# WORK TO COMPLETE:
Rewrite the entries from the beginning through the line containing "pyautogui.click(x=220, y=236)", changing "back arrow" to "back button" and keeping everything else the same. Leave the pictures out of your answer.

++++ MATERIAL FOR THIS EXERCISE ++++

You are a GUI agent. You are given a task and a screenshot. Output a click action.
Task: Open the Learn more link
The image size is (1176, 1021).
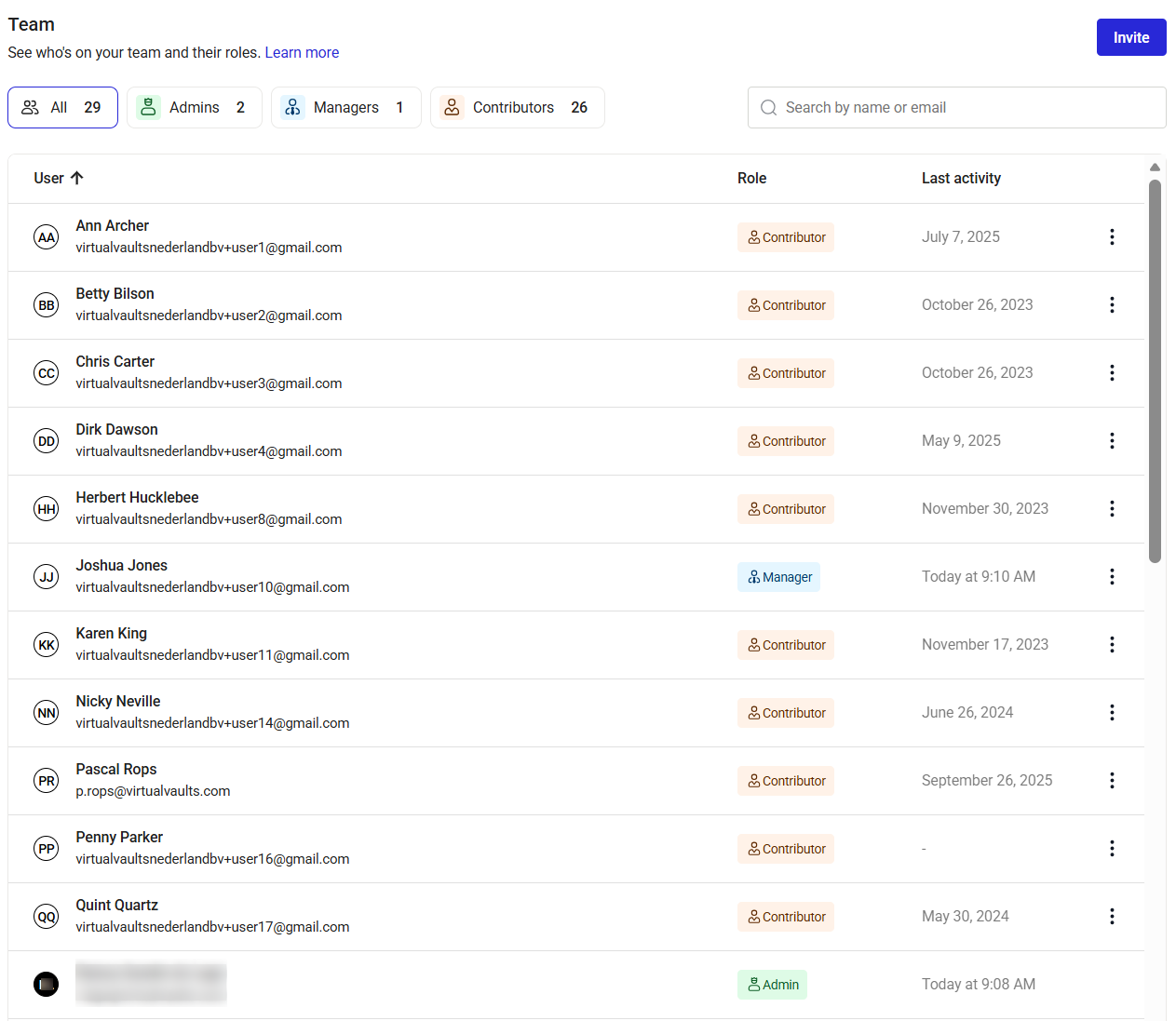click(302, 53)
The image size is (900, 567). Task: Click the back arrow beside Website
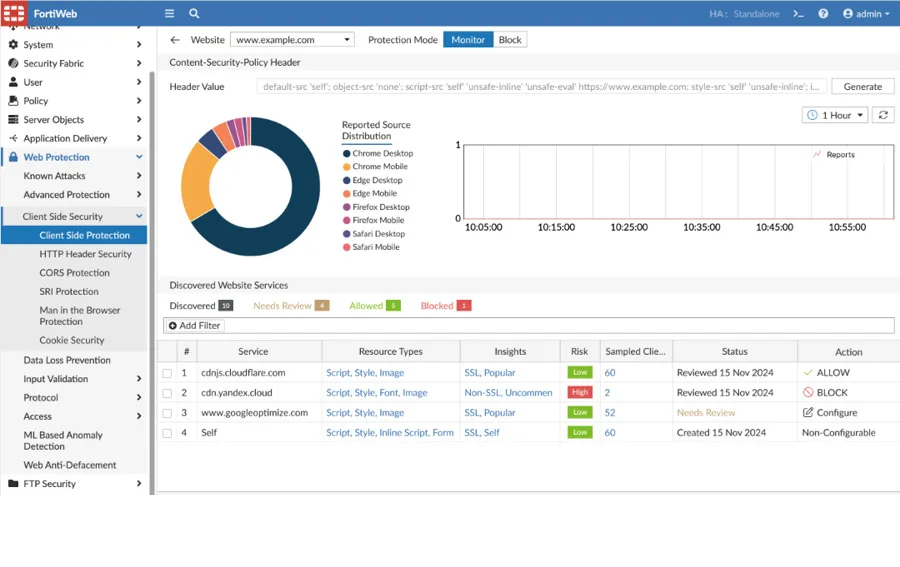click(x=175, y=40)
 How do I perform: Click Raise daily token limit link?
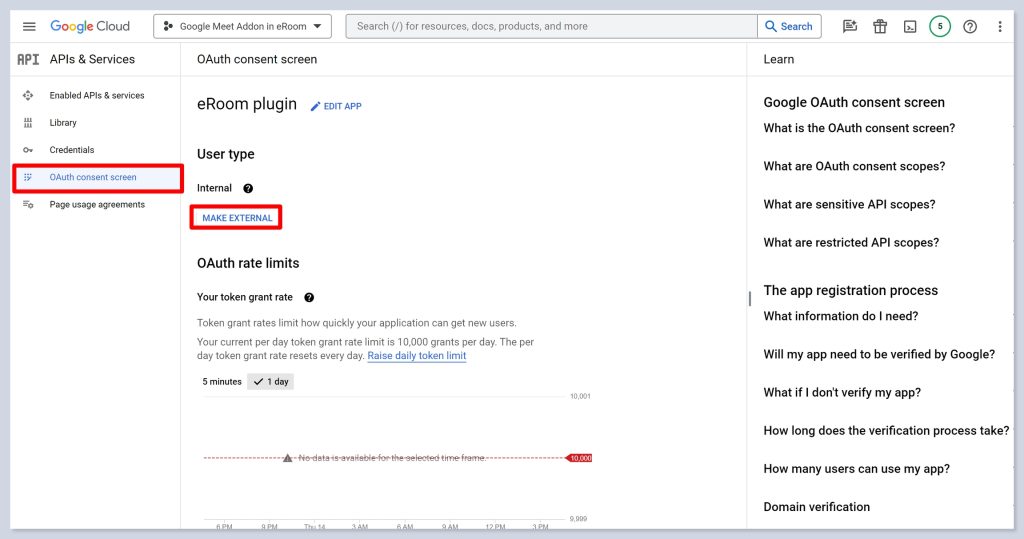coord(416,356)
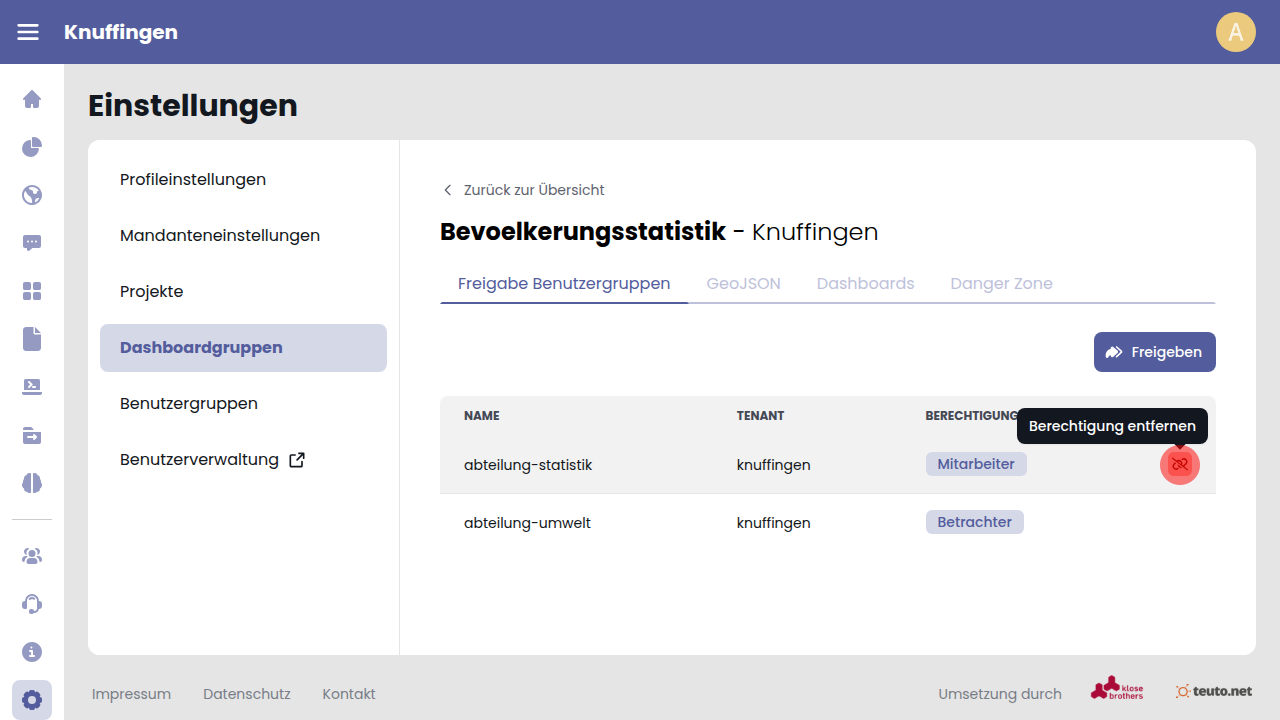Select Mandanteneinstellungen in settings menu
The image size is (1280, 720).
pyautogui.click(x=220, y=236)
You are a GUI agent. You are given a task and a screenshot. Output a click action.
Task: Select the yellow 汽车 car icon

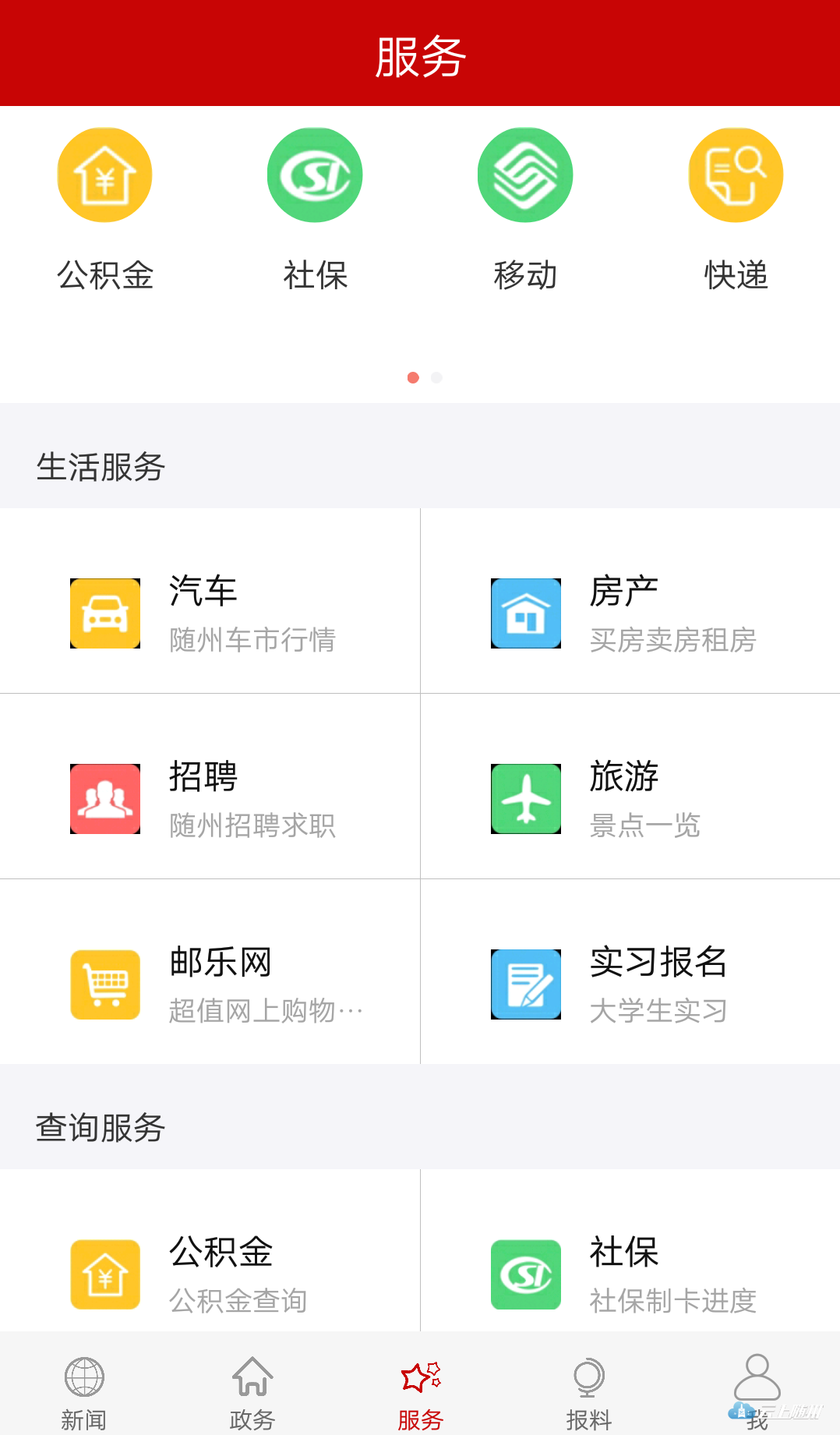(105, 613)
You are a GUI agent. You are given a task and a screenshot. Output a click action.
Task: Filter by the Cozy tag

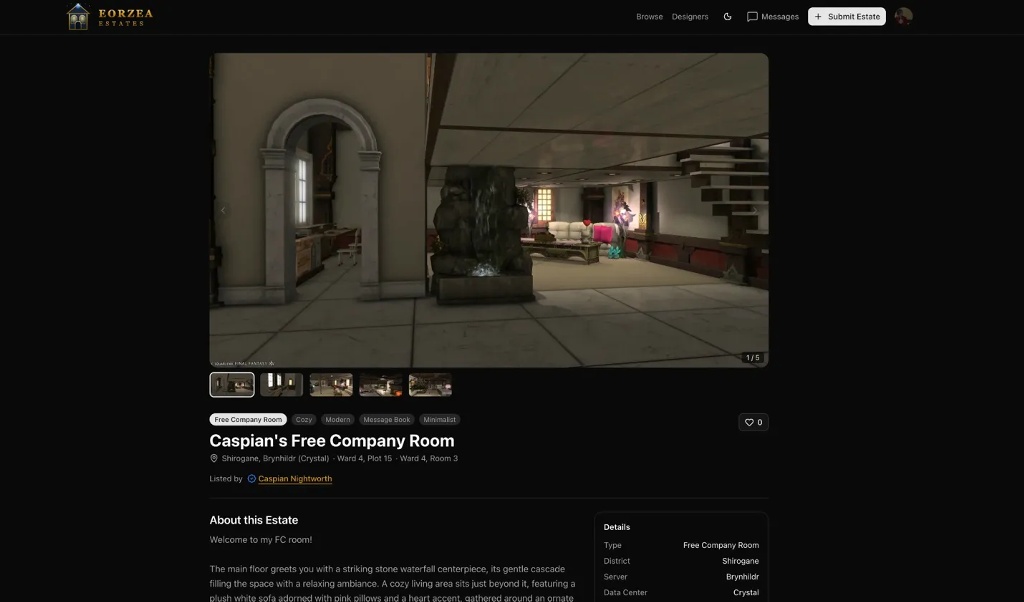(304, 420)
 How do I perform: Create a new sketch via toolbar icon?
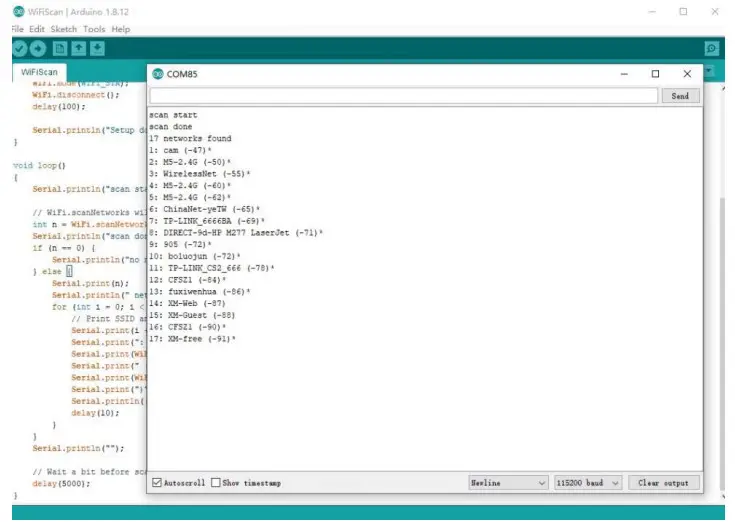coord(60,48)
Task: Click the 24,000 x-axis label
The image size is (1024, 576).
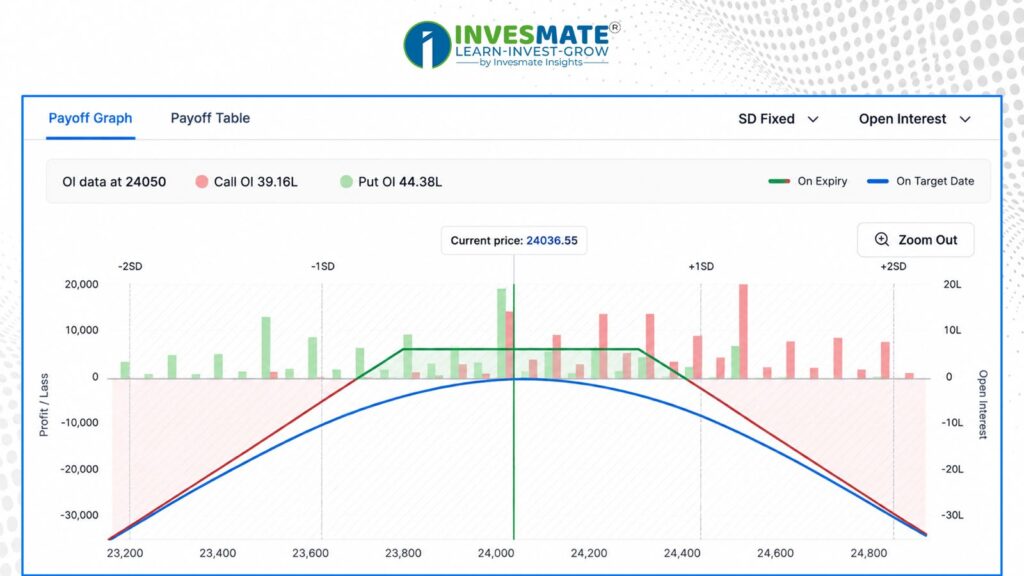Action: (x=496, y=553)
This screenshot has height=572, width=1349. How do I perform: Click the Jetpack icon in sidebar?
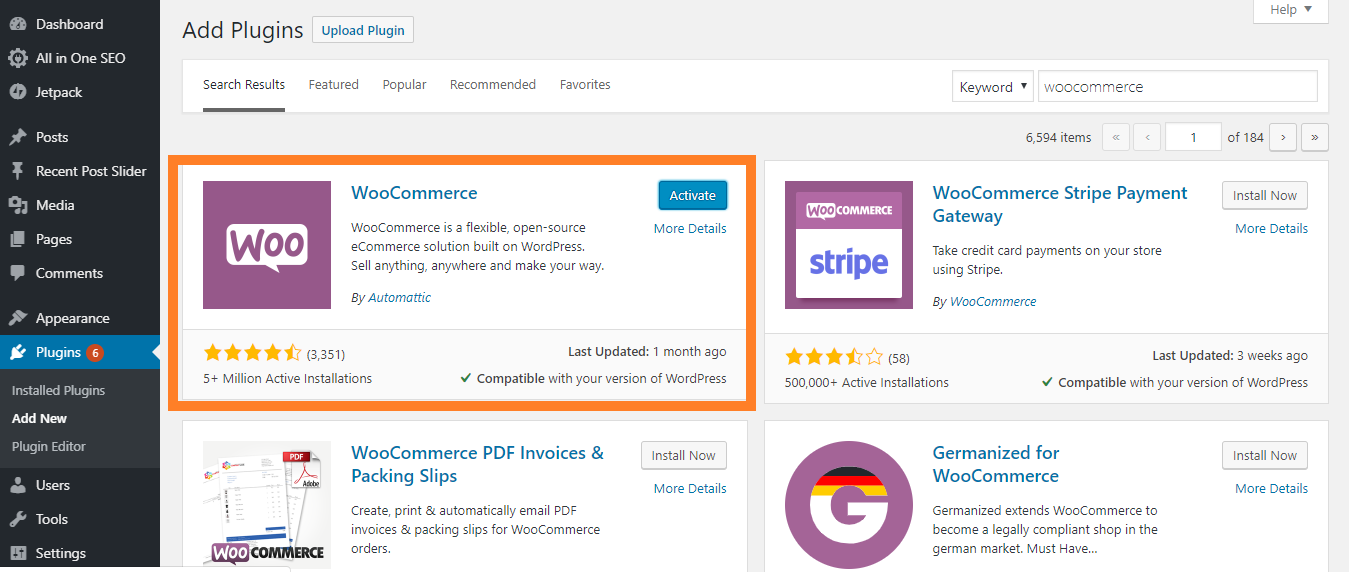click(17, 92)
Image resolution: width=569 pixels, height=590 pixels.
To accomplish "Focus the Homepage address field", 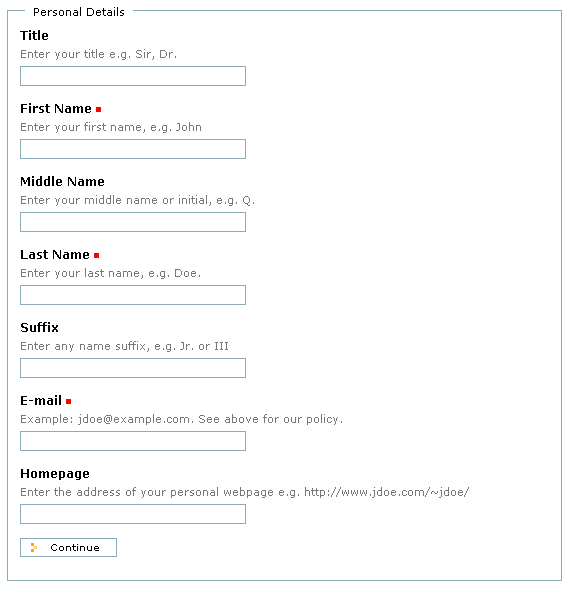I will pos(133,514).
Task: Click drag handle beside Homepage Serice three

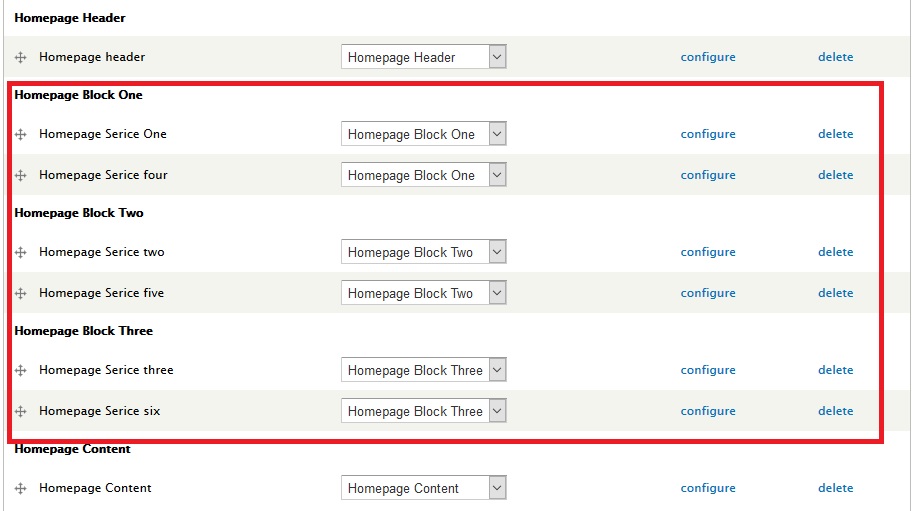Action: (x=21, y=371)
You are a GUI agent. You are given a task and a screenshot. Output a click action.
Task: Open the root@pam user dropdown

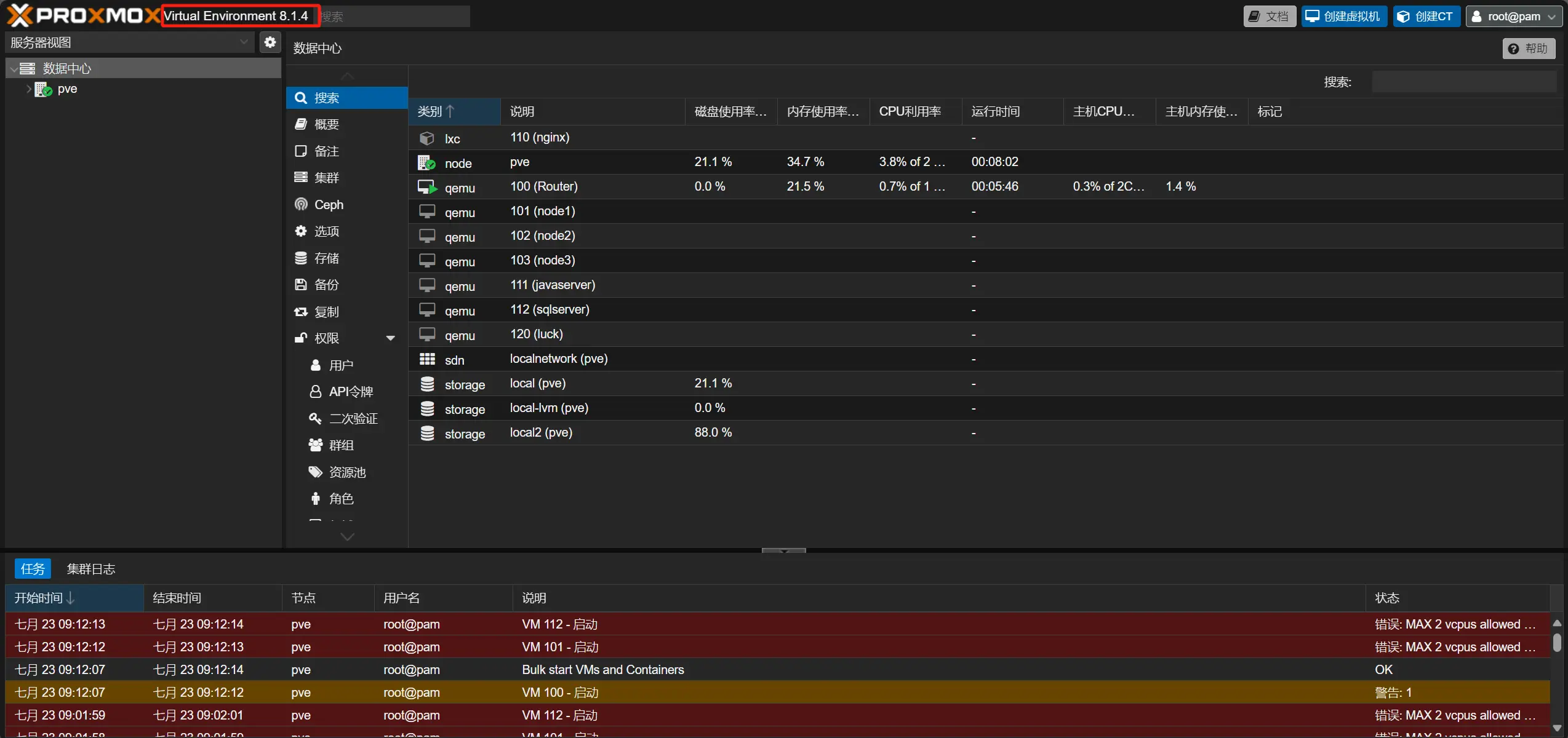(1513, 17)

++++

# TASK RESPONSE:
You are a GUI agent. You are given a task and a screenshot. Output a click action.
Task: Open the Learn more link
The image size is (1176, 1021).
click(302, 53)
The image size is (900, 567). Task: Click the back button beside Website
click(x=175, y=40)
 How do I perform: Click Raise daily token limit link?
coord(416,356)
Select Mandanteneinstellungen in settings menu
The image size is (1280, 720).
pyautogui.click(x=220, y=236)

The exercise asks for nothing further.